Exercise – Rewrite the records with every "Where is" swapped for "What is the location of", keeping everything else the same.

[Saved data entries]
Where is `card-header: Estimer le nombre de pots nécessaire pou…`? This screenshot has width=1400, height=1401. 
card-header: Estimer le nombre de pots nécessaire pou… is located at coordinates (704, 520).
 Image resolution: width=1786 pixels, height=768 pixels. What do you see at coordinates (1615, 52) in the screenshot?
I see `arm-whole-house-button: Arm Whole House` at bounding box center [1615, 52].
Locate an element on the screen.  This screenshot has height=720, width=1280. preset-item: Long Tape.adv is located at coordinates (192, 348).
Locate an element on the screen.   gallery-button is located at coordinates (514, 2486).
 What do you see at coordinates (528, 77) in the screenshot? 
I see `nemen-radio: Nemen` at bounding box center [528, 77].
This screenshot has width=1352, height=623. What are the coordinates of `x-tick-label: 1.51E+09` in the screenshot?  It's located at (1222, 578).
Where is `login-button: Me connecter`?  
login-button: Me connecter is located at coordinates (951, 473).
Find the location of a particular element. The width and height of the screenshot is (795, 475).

Reply to the exercise –
What is the location of `card-header: Estimer le nombre de pots nécessaire pou…`? This screenshot has width=1400, height=1401. 
card-header: Estimer le nombre de pots nécessaire pou… is located at coordinates (704, 520).
 Image resolution: width=1786 pixels, height=768 pixels. What do you see at coordinates (1615, 52) in the screenshot?
I see `arm-whole-house-button: Arm Whole House` at bounding box center [1615, 52].
Locate an element on the screen.  This screenshot has height=720, width=1280. preset-item: Long Tape.adv is located at coordinates (192, 348).
Locate an element on the screen.   gallery-button is located at coordinates (514, 2486).
 What do you see at coordinates (528, 77) in the screenshot? 
I see `nemen-radio: Nemen` at bounding box center [528, 77].
This screenshot has width=1352, height=623. What are the coordinates of `x-tick-label: 1.51E+09` in the screenshot?  It's located at (1222, 578).
What is the location of `login-button: Me connecter`?  
login-button: Me connecter is located at coordinates (951, 473).
Find the location of a particular element. The width and height of the screenshot is (795, 475).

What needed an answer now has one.